- Data items -
┌────────

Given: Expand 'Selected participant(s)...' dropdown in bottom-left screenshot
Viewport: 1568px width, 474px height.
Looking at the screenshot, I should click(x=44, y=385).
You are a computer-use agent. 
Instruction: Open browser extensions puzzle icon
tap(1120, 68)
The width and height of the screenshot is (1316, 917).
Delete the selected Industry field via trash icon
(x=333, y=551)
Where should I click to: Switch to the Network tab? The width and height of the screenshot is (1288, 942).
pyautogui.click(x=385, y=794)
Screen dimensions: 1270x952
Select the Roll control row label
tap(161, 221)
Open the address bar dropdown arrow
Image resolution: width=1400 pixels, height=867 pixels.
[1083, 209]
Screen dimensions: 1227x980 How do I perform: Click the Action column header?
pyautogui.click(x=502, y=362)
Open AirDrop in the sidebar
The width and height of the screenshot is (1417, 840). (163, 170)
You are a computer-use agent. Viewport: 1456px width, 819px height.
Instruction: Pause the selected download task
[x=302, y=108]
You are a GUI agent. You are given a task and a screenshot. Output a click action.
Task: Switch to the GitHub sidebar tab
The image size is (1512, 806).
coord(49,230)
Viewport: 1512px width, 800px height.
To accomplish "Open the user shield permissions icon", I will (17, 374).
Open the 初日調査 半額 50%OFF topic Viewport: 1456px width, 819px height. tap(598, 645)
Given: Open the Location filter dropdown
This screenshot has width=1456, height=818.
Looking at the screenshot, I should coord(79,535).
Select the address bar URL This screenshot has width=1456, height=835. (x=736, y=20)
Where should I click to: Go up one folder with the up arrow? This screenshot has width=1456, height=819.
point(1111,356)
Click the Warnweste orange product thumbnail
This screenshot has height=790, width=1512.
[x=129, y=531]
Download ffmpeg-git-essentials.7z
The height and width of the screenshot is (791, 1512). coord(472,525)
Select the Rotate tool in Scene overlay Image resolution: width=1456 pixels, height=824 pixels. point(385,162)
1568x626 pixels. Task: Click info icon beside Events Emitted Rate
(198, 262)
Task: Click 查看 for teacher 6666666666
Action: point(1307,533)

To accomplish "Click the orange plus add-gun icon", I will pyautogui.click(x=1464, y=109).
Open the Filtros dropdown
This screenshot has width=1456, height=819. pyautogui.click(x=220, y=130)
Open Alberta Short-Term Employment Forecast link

└────────

- THE TASK -
State how many lines above include the word "computer", and nothing more.

- TASK RESULT -
2